Author, The Geography of Bliss


Author of The Geography of Bliss, an all-new perspective on what makes people happy.


Highlights

Seasoned and award-winning foreign journalist—and self-acknowledged grump—Eric Weiner has written a book with an extraordinary take on happiness: what are the cultural factors that nurture happiness.

    He’s traveled to the places that surveys show are the happiest on earth to see what makes these people happy. The Geography of Bliss: One Grump’s Search for the Happiest Places in the World is his memoir of those travels. A New York Times bestseller, the book has been translated into 14 languages and won numerous awards.

    His answers are drawn from his own personal discoveries about himself, the insights of classical thinkers on happiness, and analysis of the world’s most contented cultures.

    Plus lots of humor.

Eric is a former foreign correspondent for NPR, with postings in New Delhi, Jerusalem, and Tokyo. Over the years, Weiner has distinguished himself as a versatile correspondent, covering wars and other major world events and occasionally switching his focus to the lighter side of life overseas. Eric is currently a regular commentator for NPR.

    He’s worked on several award-winning teams for NPR, worked as a business reporter for The New York Times, and is a licensed pilot.

    His commentary has appeared in the Los Angeles Times, Slate and The New Republic, among other publications.

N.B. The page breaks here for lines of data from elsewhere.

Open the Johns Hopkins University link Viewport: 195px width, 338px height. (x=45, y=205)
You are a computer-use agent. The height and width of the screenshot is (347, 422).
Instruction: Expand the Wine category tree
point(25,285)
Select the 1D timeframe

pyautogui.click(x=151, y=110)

Full of engaging wit and surprising insights, Eric Weiner is a fine speaker.


The Geography of Bliss

After decades of going to the most unhappy places in the world to write stories about catastrophe and human misery, Eric Weiner now has doubled back to write a book about happiness—about where it is rather than what it is. The foreign correspondent has visited the happiest places on earth (and to some of the places on the bottom of the list, too) to learn from the happiest people and The Geography of Bliss is his memoir.

A beguiling mixture of travel, psychology, science and humor, The Geography of Bliss takes the reader from America to Iceland to India, asking why Asheville, North Carolina is so happy? Are people in Switzerland happier because it is the most democratic country in the world? Does Bhutan’s tracking of its Gross National Happiness help to make them happier?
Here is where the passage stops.